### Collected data
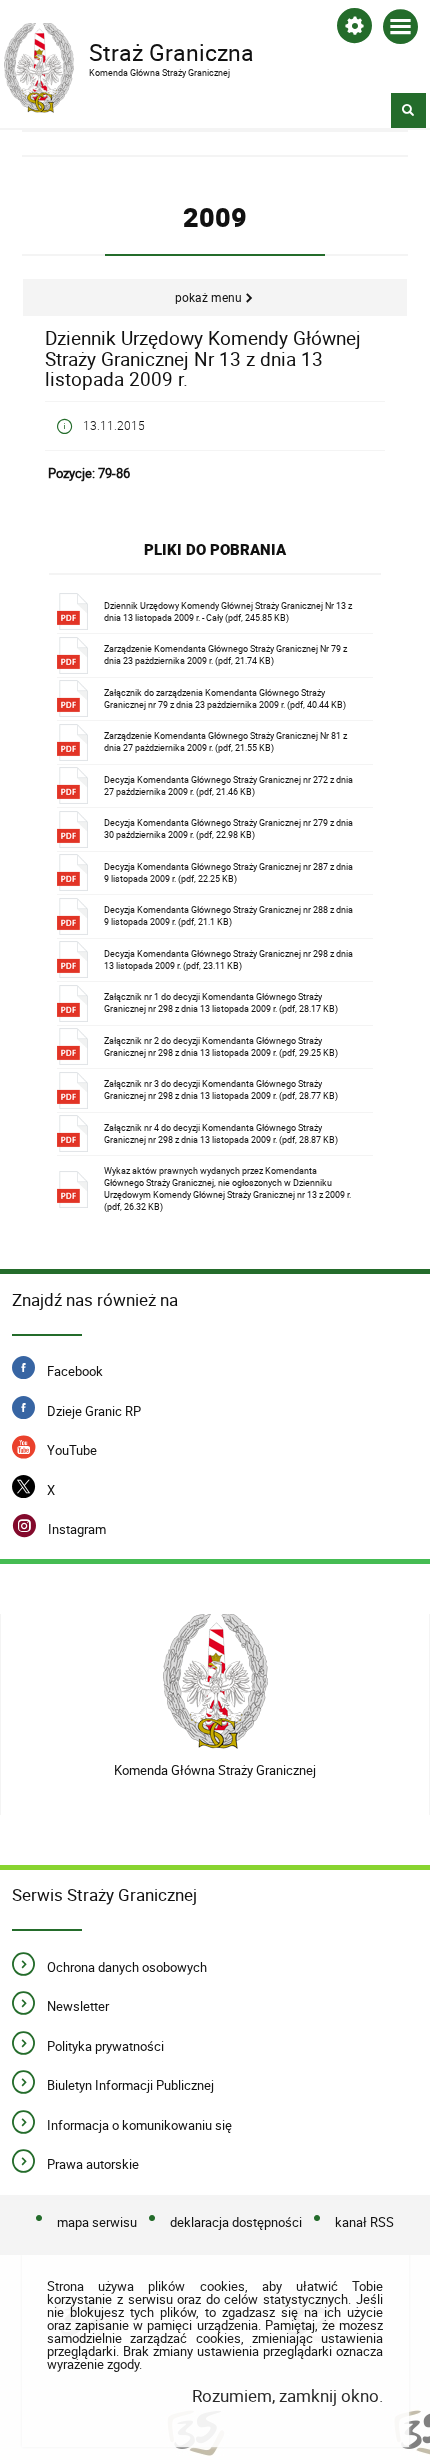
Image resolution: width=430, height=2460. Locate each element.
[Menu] (400, 30)
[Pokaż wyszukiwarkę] (408, 110)
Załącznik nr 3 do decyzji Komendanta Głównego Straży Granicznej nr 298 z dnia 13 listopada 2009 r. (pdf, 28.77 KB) (221, 1089)
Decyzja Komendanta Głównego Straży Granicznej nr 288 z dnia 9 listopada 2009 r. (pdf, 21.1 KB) (228, 915)
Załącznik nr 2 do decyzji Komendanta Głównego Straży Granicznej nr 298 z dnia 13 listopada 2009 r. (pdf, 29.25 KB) (221, 1046)
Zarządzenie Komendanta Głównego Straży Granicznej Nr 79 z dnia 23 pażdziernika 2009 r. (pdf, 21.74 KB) (225, 654)
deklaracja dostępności (236, 2222)
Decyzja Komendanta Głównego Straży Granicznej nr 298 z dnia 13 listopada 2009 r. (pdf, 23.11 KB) (228, 959)
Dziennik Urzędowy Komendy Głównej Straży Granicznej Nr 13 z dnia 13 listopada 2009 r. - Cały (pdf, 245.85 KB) (228, 611)
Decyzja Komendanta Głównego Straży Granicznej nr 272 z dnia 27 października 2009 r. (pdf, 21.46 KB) (228, 785)
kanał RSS (364, 2222)
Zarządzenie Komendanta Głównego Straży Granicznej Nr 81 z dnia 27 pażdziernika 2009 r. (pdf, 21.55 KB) (225, 741)
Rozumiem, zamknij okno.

### What you need to do
Please write out all the entries above again exactly as they appear, skipping any images.

### Answer
Image resolution: width=430, height=2460. Locate each element.
[Menu] (400, 30)
[Pokaż wyszukiwarkę] (408, 110)
Załącznik nr 3 do decyzji Komendanta Głównego Straży Granicznej nr 298 z dnia 13 listopada 2009 r. (pdf, 28.77 KB) (221, 1089)
Decyzja Komendanta Głównego Straży Granicznej nr 288 z dnia 9 listopada 2009 r. (pdf, 21.1 KB) (228, 915)
Załącznik nr 2 do decyzji Komendanta Głównego Straży Granicznej nr 298 z dnia 13 listopada 2009 r. (pdf, 29.25 KB) (221, 1046)
Zarządzenie Komendanta Głównego Straży Granicznej Nr 79 z dnia 23 pażdziernika 2009 r. (pdf, 21.74 KB) (225, 654)
deklaracja dostępności (236, 2222)
Decyzja Komendanta Głównego Straży Granicznej nr 298 z dnia 13 listopada 2009 r. (pdf, 23.11 KB) (228, 959)
Dziennik Urzędowy Komendy Głównej Straży Granicznej Nr 13 z dnia 13 listopada 2009 r. - Cały (pdf, 245.85 KB) (228, 611)
Decyzja Komendanta Głównego Straży Granicznej nr 272 z dnia 27 października 2009 r. (pdf, 21.46 KB) (228, 785)
kanał RSS (364, 2222)
Zarządzenie Komendanta Głównego Straży Granicznej Nr 81 z dnia 27 pażdziernika 2009 r. (pdf, 21.55 KB) (225, 741)
Rozumiem, zamknij okno.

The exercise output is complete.